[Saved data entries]
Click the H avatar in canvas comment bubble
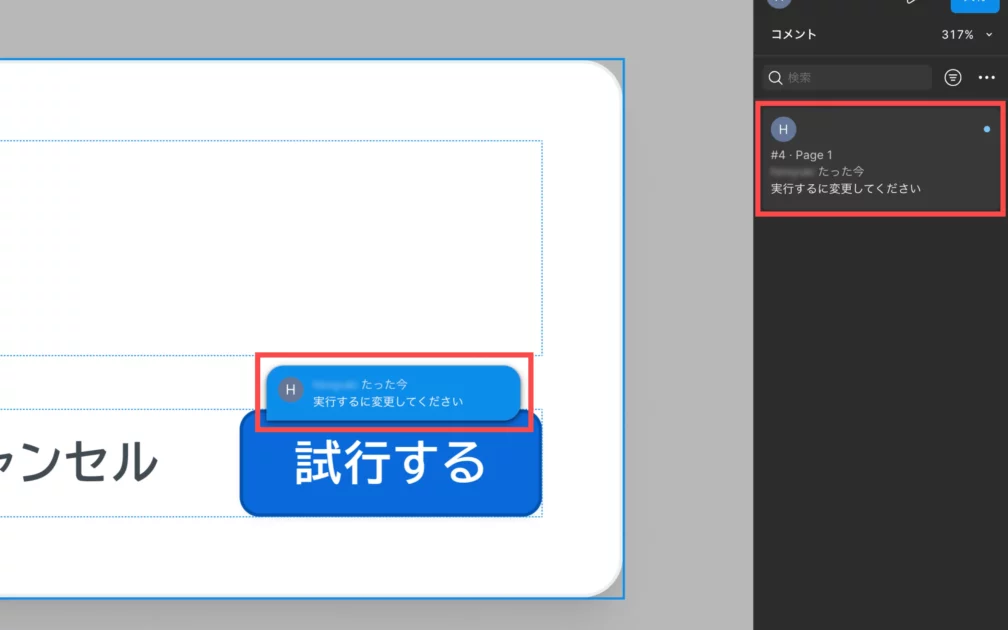[290, 390]
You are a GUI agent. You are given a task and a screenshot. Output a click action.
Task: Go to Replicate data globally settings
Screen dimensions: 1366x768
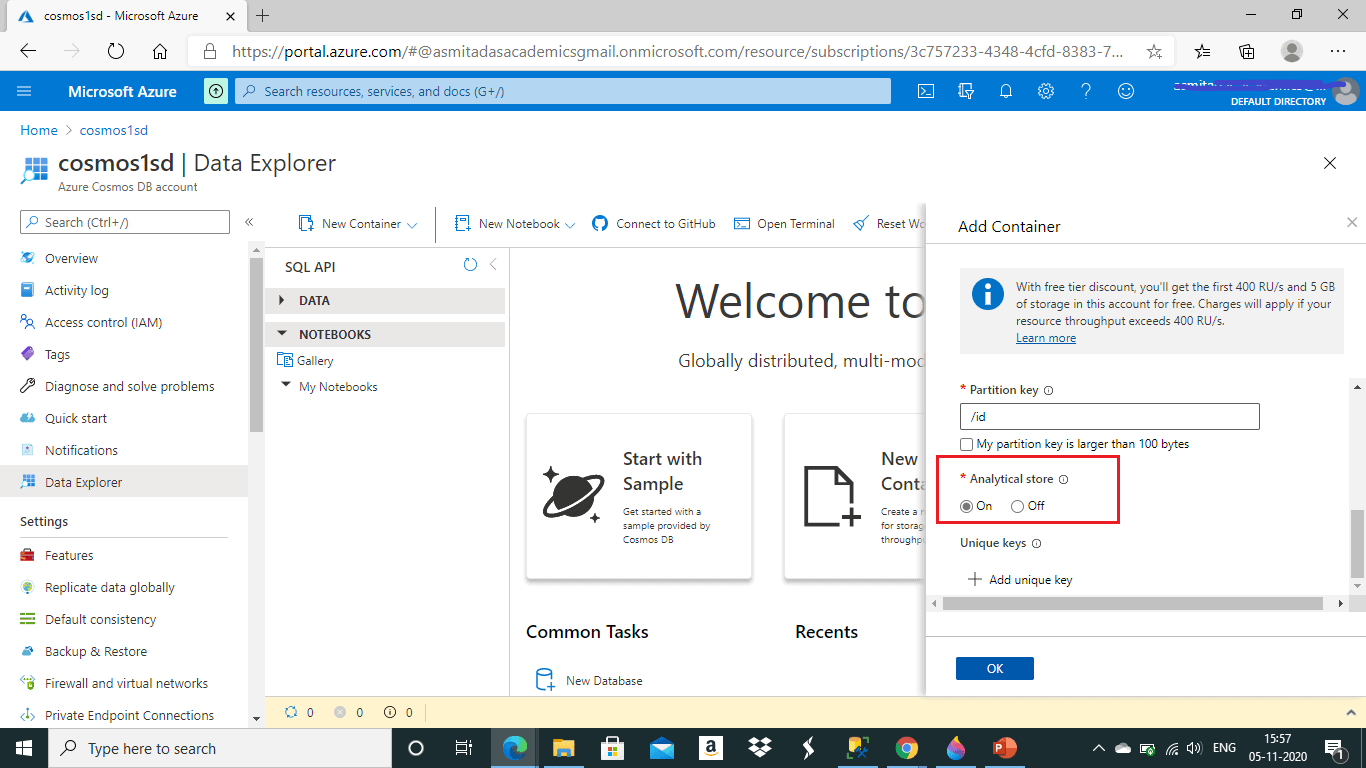coord(110,587)
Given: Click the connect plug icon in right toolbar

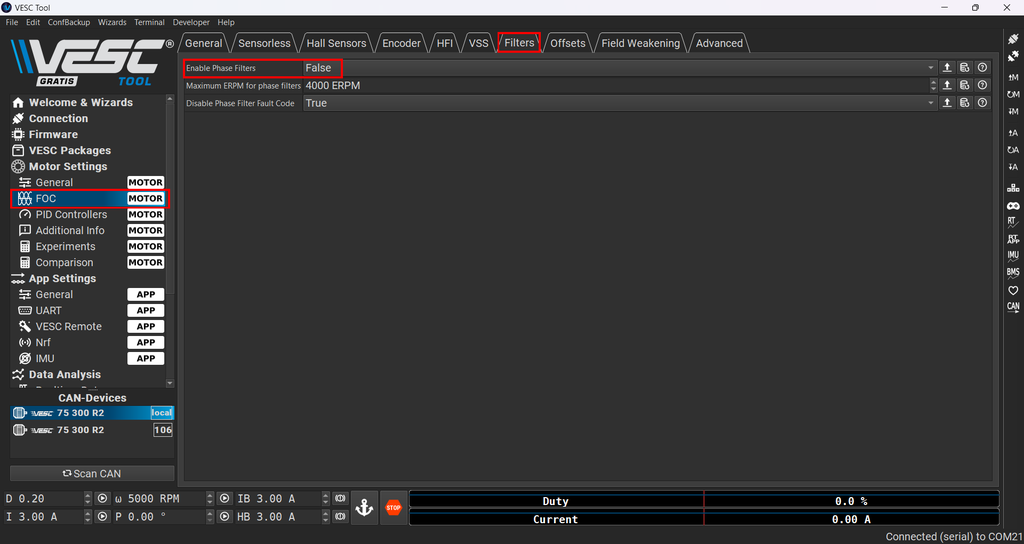Looking at the screenshot, I should click(x=1013, y=39).
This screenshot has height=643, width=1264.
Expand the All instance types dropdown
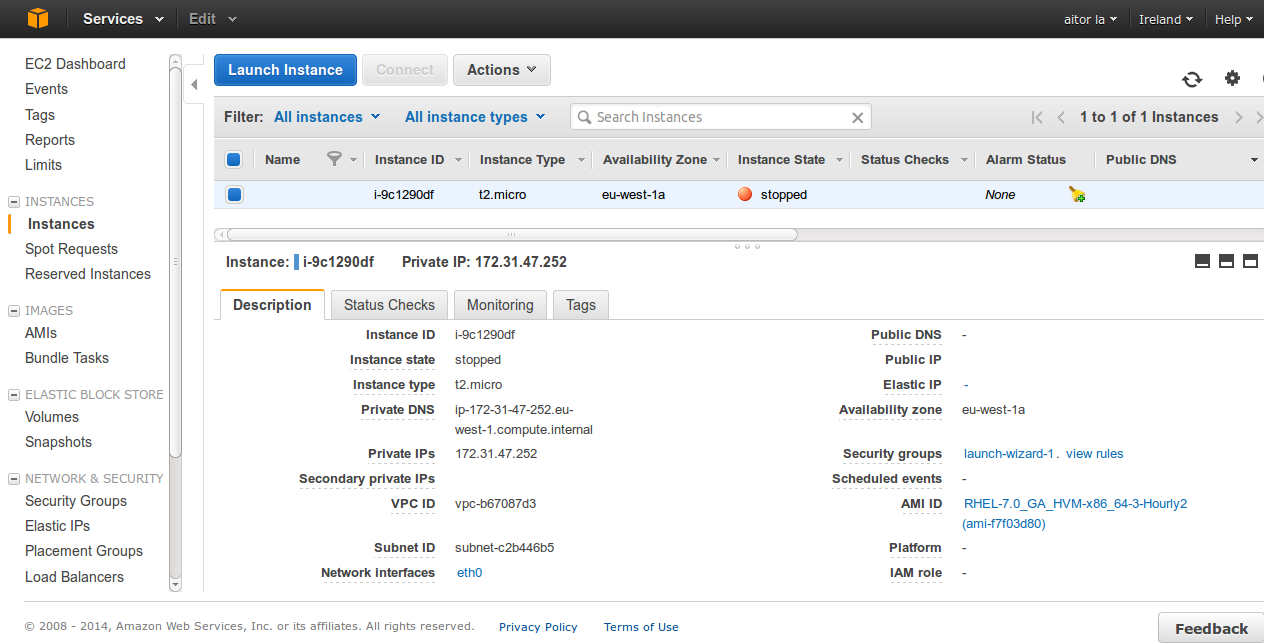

(Work request):
Verbatim, write out the line containing "Given: Click the" and all later lines through the end of the records, leaving every picture out.

(Response area):
Given: Click the connect plug icon in right toolbar

Looking at the screenshot, I should click(x=1013, y=39).
This screenshot has height=643, width=1264.
Expand the All instance types dropdown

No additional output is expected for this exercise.